L’hackeraggio di ChatGPT ha fatto clamore sì, ma direttamente proporzionale all’ultima sua impresa, su un computer degli anni ’90.
La recente scoperta del noto Group-IB riguardo a oltre 100.000 account ChatGPT compromessi i cui dati si stanno vendendo sul Dark Web, ha certamente mostrato per l’ennesima volta il dilagante fenomeno degli attacchi hacker, da due anni a questa parte una spina nel fianco quotidiana.
Quasi inevitabile che gli account del chatbot di OpenAi, grande protagonista di questo 2023, fossero oggetto del desiderio dei cyber-criminali, visto il clamore che ha saputo suscitare l’evoluzione del bot di Sam Altman. L’India il paese più colpito con 12632 account compromessi, seguita da Pakistan (9217) e Brasile (6531), Vietnam, Egitto, Stati Uniti, Francia, Marocco, Indonesia e Bangladesh seguono.
Non c’è l’Italia, ma attenzione: il Garante è da poco che ha permesso la disponibilità di ChatGPT in Italia, dopo i noti problemi rilevati a livello di sicurezza e privacy. Quindi bisognerà aspettare prima di tirare le somme e riflettere sulla sicurezza di questo chatbot.

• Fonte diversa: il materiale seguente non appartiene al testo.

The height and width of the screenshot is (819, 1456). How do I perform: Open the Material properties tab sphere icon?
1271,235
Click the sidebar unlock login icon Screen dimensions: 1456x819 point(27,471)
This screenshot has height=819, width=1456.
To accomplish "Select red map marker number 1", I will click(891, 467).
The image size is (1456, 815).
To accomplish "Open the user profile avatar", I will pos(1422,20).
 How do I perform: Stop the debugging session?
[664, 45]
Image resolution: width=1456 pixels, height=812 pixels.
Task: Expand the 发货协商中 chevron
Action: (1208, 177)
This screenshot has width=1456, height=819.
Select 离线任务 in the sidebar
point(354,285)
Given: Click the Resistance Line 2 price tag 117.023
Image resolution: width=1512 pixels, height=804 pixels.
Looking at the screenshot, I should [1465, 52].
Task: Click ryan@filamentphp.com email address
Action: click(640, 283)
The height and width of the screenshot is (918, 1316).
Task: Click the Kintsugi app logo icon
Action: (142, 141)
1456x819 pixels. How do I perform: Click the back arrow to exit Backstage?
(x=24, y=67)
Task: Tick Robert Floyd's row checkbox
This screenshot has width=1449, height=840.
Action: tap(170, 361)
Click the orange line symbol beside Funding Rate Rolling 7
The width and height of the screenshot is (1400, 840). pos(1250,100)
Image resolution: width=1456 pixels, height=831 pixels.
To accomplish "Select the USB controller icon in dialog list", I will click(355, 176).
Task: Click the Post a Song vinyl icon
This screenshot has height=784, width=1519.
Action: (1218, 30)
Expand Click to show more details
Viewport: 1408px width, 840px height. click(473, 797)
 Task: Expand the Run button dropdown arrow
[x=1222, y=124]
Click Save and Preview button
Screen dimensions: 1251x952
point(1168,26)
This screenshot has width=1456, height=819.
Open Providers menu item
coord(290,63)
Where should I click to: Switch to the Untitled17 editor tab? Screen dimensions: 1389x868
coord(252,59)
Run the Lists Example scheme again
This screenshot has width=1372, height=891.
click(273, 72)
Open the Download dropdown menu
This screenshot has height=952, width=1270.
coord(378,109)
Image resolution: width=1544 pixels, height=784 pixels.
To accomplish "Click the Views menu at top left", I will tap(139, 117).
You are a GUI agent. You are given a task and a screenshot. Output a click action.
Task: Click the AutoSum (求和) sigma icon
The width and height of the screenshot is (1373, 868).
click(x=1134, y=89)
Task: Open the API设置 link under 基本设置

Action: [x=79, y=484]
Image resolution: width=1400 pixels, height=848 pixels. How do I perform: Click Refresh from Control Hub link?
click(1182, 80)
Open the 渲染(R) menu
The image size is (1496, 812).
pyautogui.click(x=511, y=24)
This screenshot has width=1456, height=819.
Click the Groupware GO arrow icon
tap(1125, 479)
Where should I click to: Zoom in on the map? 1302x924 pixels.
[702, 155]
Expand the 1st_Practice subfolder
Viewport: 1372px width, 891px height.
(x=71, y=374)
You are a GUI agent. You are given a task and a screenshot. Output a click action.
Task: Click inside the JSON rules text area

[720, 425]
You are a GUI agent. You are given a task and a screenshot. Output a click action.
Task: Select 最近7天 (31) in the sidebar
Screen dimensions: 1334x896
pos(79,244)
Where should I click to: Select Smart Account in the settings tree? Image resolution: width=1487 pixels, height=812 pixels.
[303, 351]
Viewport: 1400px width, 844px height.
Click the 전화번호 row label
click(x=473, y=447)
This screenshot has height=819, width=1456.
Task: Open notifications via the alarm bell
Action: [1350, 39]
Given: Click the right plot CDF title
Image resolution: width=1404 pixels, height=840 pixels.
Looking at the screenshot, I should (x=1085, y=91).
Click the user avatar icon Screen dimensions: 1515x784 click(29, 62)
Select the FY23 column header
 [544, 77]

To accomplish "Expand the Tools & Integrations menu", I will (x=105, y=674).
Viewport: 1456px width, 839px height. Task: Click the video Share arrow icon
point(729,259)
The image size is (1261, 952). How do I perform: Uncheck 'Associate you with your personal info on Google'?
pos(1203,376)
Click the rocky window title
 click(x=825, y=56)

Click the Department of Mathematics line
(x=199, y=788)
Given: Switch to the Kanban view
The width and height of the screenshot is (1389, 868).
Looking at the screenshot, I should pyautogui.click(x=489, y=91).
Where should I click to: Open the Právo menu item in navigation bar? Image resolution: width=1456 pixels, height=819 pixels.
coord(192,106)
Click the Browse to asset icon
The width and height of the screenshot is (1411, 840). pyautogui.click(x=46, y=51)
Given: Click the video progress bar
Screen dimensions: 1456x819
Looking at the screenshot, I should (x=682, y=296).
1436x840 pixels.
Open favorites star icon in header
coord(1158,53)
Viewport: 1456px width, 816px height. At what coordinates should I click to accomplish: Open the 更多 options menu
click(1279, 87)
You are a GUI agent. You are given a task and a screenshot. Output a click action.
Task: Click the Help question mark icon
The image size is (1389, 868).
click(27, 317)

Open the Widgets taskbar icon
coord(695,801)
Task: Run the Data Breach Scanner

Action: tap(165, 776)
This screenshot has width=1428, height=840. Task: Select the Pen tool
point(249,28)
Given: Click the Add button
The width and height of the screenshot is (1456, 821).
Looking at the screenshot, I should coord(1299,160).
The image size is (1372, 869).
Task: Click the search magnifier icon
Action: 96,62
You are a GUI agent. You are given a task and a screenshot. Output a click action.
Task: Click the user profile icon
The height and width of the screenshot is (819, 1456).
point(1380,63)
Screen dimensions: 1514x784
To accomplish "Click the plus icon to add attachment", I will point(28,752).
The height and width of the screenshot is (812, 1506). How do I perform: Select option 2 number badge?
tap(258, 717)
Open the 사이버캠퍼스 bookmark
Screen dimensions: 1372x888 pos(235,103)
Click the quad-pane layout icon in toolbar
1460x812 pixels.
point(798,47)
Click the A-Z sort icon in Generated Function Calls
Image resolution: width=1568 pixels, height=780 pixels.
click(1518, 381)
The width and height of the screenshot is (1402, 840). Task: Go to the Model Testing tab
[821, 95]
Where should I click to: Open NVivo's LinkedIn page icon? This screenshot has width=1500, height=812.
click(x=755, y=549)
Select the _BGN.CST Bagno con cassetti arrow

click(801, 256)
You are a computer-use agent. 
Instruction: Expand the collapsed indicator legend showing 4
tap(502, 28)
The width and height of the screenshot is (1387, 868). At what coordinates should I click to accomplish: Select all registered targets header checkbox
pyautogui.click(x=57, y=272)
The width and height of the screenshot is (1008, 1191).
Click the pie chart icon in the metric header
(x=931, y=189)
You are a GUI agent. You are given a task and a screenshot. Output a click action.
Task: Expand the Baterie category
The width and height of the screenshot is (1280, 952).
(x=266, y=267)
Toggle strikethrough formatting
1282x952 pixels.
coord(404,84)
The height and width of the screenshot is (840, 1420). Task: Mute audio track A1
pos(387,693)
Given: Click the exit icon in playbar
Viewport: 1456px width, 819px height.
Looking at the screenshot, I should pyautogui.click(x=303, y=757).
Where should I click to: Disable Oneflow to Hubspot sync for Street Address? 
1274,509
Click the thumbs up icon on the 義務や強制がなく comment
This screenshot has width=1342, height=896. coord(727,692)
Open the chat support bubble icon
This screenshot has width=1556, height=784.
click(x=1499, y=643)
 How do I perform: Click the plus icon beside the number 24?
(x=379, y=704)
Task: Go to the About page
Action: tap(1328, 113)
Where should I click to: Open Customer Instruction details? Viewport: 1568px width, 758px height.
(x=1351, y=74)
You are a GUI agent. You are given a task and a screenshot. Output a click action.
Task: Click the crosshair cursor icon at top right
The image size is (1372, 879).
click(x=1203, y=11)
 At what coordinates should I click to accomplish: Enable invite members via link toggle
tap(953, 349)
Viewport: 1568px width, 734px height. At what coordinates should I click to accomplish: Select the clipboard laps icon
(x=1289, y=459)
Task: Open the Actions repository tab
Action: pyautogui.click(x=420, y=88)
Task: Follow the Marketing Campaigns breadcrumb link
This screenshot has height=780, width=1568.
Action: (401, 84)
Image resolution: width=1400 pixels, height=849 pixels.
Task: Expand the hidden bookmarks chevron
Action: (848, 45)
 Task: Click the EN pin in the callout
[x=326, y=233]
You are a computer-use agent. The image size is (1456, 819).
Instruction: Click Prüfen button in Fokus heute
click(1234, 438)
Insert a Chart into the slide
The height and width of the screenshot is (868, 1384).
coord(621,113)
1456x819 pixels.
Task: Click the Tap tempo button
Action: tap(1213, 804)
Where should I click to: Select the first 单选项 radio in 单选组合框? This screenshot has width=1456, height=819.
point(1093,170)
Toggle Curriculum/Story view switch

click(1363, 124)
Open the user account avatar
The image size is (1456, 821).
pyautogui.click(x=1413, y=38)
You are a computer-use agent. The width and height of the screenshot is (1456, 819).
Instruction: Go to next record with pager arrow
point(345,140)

ChatGPT su PC anni ’90 oscura gli ultimi problemi alla sicurezza
Certamente un brutto colpo per OpenAI, ma fino a un certo punto, l’eco dell’ultima impresa di ChatGPT lo ha fatto tornare in auge e ha coperto questo problema. L’esperimento su un computer degli anni ’90, ha funzionato alla grande. La bizzarra idea, a conti fatti geniale, è venuta in mente a un utente di Hacker News, il cui nickname è “dialupdotnet“.
Si è chiesto come sarebbe usare un chatbot sul suo Gateway 4DX2-66 del 1993 e ha implementato un assistente AI per Windows 3.1, basato su ChatGPT. Così è nato WinGPT, un nome azzeccatissimo a quanto pare: la versione personalizzata del celeberrimo modello di linguaggio di grandi dimensioni, la cui interfaccia è stata collegato al server OpenAI.
Dialupdotnet spiega molto dettagliatamente il suo esperimento, dicendo di aver utilizzato codice C grezzo con l’API di Windows e la selezione limitata di controlli di un software così vecchio. Uno dei maggiori problemi che l’utente ha dovuto risolvere era data dalla memoria del computer, a 16 bit. Così “dialupdotnet” ha iniziato a ridurre la quantità di memoria richiesta da WinGPT.
Chiedendo poi al suo sistema di mantenere le sue risposte il più brevi possibili e di non collegarle a messaggi precedenti nella conversazione. Così il creatore di WinGPT ha condiviso il suo codice assicurando che non funziona soltanto con un computer con il sistema operativo Windows 3.1.
Inizialmente, infatti, assicura che può essere eseguito anche su qualsiasi Windows a 16 o 32 bit, successivo alla versione 3.1. Sui sistemi a 64 bit, invece, l’esperimento non è andato a buon fine, visto che ha fatto cilecca ma fino a un certo punto dal momento che si sarebbe dovuto eseguire tramite Wine.